* TASK DESCRIPTION *
Output each line of the material exactly as it stands.

* MATERIAL TO PROCESS *
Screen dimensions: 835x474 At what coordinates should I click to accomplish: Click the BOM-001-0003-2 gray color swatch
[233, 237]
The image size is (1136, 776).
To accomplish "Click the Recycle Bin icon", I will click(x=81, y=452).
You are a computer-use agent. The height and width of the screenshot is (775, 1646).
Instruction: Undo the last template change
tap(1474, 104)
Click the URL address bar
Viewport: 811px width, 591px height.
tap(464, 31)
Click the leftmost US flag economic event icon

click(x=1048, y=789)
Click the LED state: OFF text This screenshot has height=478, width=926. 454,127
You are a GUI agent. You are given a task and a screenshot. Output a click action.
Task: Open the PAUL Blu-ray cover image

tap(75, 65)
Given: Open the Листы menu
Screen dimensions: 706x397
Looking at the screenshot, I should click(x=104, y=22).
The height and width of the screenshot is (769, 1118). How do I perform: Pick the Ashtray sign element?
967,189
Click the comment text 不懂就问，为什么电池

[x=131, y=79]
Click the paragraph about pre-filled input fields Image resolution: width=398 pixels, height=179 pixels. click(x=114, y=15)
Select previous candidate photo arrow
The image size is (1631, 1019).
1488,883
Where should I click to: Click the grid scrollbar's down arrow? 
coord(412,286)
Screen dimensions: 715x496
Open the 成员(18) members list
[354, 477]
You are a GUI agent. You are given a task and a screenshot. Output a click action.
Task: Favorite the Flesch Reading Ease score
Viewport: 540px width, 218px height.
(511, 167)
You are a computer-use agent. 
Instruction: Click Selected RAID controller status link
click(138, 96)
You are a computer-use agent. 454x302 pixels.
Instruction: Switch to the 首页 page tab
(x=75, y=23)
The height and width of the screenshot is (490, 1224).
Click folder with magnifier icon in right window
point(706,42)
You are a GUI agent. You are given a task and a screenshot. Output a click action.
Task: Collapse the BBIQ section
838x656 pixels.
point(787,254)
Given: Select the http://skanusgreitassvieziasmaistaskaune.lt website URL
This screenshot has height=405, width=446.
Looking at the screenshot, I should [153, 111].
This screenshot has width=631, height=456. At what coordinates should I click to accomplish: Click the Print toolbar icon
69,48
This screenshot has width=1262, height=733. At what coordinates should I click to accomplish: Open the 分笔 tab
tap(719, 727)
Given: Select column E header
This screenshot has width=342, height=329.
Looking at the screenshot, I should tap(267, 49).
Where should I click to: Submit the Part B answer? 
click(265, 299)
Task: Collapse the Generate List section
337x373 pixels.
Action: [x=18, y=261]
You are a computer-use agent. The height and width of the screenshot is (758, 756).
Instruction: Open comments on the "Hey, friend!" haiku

* RESPONSE BELOW *
Screen dimensions: 835x474 At what coordinates should I click to accomplish: Click the BOM-001-0003-2 gray color swatch
[233, 237]
The image size is (1136, 776).
To accomplish "Click the Recycle Bin icon", I will click(x=81, y=452).
You are a computer-use agent. The height and width of the screenshot is (775, 1646).
Instruction: Undo the last template change
tap(1474, 104)
Click the URL address bar
Viewport: 811px width, 591px height.
tap(464, 31)
Click the leftmost US flag economic event icon

click(x=1048, y=789)
Click the LED state: OFF text This screenshot has height=478, width=926. 454,127
You are a GUI agent. You are given a task and a screenshot. Output a click action.
Task: Open the PAUL Blu-ray cover image

tap(75, 65)
Given: Open the Листы menu
Screen dimensions: 706x397
Looking at the screenshot, I should click(x=104, y=22).
The height and width of the screenshot is (769, 1118). How do I perform: Pick the Ashtray sign element?
967,189
Click the comment text 不懂就问，为什么电池

[x=131, y=79]
Click the paragraph about pre-filled input fields Image resolution: width=398 pixels, height=179 pixels. click(x=114, y=15)
Select previous candidate photo arrow
The image size is (1631, 1019).
1488,883
Where should I click to: Click the grid scrollbar's down arrow? 
coord(412,286)
Screen dimensions: 715x496
Open the 成员(18) members list
[354, 477]
You are a GUI agent. You are given a task and a screenshot. Output a click action.
Task: Favorite the Flesch Reading Ease score
Viewport: 540px width, 218px height.
(511, 167)
You are a computer-use agent. 
Instruction: Click Selected RAID controller status link
click(138, 96)
You are a computer-use agent. 454x302 pixels.
Instruction: Switch to the 首页 page tab
(x=75, y=23)
The height and width of the screenshot is (490, 1224).
Click folder with magnifier icon in right window
point(706,42)
You are a GUI agent. You are given a task and a screenshot. Output a click action.
Task: Collapse the BBIQ section
838x656 pixels.
point(787,254)
Given: Select the http://skanusgreitassvieziasmaistaskaune.lt website URL
This screenshot has height=405, width=446.
Looking at the screenshot, I should [153, 111].
This screenshot has width=631, height=456. At what coordinates should I click to accomplish: Click the Print toolbar icon
69,48
This screenshot has width=1262, height=733. At what coordinates should I click to accomplish: Open the 分笔 tab
tap(719, 727)
Given: Select column E header
This screenshot has width=342, height=329.
Looking at the screenshot, I should tap(267, 49).
Where should I click to: Submit the Part B answer? 
click(265, 299)
Task: Collapse the Generate List section
337x373 pixels.
Action: [x=18, y=261]
You are a computer-use agent. The height and width of the screenshot is (758, 756).
Instruction: Open comments on the "Hey, friend!" haiku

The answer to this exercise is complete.